- TASK TO CARRY OUT
Rewrite the material, starting at the line containing "The image size is (806, 453)." and ending with the line containing "coord(760,488)". Replace "icon" with "button" and leave everything else unchanged.
START MATERIAL PROVIDED
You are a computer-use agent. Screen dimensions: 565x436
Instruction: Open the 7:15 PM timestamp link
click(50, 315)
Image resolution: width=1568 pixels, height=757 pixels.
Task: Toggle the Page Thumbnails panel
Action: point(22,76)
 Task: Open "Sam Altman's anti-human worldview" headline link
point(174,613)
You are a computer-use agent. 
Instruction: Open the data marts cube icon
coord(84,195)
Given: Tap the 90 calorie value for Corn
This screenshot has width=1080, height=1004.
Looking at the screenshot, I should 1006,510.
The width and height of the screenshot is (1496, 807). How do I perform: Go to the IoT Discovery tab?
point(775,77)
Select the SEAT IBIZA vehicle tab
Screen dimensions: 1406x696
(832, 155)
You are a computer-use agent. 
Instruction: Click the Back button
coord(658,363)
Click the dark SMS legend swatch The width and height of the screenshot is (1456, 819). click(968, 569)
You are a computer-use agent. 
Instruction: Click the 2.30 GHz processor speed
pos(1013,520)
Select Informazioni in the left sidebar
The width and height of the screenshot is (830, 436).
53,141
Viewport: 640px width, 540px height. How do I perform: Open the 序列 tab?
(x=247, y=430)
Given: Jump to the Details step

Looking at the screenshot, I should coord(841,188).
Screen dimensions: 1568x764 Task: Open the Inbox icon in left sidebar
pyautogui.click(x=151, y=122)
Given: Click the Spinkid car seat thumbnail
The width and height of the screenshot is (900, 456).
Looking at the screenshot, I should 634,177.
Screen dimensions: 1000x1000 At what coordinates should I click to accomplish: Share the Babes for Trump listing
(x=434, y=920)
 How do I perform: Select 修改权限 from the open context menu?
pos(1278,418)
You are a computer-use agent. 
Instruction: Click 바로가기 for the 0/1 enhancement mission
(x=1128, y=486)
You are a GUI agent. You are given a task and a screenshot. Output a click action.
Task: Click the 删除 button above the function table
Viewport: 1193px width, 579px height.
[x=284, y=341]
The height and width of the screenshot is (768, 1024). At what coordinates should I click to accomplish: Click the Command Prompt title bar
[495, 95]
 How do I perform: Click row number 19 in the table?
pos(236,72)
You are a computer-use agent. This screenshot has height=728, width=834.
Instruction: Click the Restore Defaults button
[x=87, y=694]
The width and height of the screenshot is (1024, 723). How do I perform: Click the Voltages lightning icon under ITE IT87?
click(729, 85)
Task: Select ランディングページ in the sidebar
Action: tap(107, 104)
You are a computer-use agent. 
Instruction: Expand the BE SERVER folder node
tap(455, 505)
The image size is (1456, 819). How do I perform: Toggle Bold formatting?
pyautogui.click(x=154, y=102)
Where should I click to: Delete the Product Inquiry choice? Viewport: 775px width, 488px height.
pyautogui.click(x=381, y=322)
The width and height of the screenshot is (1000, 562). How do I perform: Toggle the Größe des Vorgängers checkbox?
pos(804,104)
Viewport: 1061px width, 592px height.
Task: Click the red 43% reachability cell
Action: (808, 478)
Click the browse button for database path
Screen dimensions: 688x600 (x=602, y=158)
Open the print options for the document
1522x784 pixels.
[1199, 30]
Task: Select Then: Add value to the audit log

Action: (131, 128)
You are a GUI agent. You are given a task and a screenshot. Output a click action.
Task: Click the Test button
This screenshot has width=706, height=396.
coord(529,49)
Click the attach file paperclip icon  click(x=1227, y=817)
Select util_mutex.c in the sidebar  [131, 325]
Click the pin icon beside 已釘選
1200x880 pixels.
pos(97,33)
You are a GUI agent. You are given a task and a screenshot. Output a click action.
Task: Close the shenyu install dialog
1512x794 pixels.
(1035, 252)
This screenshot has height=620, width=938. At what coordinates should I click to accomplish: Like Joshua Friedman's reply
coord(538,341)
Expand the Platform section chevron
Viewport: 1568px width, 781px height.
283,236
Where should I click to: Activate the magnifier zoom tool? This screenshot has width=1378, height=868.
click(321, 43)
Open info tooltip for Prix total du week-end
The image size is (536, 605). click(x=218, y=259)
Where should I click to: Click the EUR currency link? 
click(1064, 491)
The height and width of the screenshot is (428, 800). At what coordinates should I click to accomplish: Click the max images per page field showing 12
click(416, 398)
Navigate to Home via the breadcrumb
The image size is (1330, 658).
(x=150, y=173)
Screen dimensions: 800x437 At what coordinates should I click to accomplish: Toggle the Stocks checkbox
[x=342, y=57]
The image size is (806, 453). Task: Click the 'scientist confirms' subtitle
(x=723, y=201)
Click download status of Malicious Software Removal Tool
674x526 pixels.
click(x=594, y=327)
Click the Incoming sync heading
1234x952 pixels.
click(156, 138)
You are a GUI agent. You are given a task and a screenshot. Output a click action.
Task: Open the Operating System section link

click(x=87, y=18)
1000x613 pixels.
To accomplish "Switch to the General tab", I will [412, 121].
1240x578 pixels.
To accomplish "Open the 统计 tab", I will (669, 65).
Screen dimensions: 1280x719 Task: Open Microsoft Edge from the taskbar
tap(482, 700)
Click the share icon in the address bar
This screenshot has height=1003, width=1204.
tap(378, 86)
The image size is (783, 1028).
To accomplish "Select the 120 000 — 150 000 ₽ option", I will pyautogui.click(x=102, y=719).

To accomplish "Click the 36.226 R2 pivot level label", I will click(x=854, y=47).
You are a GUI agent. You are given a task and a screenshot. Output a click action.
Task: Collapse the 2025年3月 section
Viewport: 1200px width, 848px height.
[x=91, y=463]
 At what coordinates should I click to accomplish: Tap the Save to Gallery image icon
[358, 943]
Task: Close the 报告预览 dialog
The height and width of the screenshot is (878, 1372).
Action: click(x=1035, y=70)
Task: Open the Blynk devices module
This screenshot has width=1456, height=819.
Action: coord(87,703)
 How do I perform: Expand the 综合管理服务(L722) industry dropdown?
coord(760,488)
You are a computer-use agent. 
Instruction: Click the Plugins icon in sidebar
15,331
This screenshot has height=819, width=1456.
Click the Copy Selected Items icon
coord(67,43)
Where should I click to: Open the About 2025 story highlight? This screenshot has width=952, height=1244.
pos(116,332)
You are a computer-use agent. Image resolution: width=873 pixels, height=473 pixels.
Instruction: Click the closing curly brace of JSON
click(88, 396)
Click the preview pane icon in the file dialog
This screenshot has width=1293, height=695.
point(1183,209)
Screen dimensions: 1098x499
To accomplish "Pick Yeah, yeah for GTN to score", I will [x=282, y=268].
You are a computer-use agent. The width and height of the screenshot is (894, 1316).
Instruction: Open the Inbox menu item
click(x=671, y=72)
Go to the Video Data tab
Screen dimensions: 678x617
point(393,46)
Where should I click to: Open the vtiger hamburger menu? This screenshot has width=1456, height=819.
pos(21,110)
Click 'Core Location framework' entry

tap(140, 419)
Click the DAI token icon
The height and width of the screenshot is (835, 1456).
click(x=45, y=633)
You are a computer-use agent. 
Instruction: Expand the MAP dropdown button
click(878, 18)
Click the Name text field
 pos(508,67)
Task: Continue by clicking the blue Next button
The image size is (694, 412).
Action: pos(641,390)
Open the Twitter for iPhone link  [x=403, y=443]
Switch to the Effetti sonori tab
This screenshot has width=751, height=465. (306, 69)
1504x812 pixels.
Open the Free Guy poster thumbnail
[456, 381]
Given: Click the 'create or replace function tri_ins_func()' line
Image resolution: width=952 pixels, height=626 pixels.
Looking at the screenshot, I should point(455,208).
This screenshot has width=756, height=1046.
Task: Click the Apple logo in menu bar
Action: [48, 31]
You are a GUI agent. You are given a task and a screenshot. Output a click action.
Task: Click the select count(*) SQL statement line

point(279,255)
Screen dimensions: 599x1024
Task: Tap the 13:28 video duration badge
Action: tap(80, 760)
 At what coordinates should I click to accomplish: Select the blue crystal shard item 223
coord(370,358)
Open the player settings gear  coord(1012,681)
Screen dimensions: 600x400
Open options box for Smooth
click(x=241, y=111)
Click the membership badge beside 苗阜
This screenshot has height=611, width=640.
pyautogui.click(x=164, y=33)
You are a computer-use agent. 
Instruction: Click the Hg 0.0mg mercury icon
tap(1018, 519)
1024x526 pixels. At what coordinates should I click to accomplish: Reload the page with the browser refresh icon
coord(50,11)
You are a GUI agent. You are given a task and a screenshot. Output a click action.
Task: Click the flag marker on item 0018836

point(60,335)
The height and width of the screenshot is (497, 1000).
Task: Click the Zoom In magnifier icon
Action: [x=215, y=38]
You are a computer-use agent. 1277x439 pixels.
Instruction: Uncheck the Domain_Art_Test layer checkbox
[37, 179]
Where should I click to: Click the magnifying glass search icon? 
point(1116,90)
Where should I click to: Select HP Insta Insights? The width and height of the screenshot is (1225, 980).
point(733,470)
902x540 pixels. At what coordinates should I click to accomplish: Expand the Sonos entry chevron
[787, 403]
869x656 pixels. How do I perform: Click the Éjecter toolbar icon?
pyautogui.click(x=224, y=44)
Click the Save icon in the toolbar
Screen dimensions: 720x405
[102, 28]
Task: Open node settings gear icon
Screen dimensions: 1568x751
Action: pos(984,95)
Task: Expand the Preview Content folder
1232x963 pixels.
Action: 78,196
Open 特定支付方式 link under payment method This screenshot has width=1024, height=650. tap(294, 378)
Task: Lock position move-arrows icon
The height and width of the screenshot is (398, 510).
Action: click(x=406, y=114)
END MATERIAL PROVIDED
- RESULT OF THIS EXERCISE
The image size is (806, 453). Task: Click the 'scientist confirms' subtitle
(x=723, y=201)
Click download status of Malicious Software Removal Tool
674x526 pixels.
click(x=594, y=327)
Click the Incoming sync heading
1234x952 pixels.
click(156, 138)
You are a GUI agent. You are given a task and a screenshot. Output a click action.
Task: Open the Operating System section link

click(x=87, y=18)
1000x613 pixels.
To accomplish "Switch to the General tab", I will [412, 121].
1240x578 pixels.
To accomplish "Open the 统计 tab", I will (669, 65).
Screen dimensions: 1280x719 Task: Open Microsoft Edge from the taskbar
tap(482, 700)
Click the share button in the address bar
This screenshot has height=1003, width=1204.
tap(378, 86)
The image size is (783, 1028).
To accomplish "Select the 120 000 — 150 000 ₽ option", I will pyautogui.click(x=102, y=719).

To accomplish "Click the 36.226 R2 pivot level label", I will click(x=854, y=47).
You are a GUI agent. You are given a task and a screenshot. Output a click action.
Task: Collapse the 2025年3月 section
Viewport: 1200px width, 848px height.
[x=91, y=463]
 At what coordinates should I click to accomplish: Tap the Save to Gallery image button
[358, 943]
Task: Close the 报告预览 dialog
The height and width of the screenshot is (878, 1372).
Action: click(x=1035, y=70)
Task: Open the Blynk devices module
This screenshot has width=1456, height=819.
Action: coord(87,703)
 How do I perform: Expand the 综合管理服务(L722) industry dropdown?
coord(760,488)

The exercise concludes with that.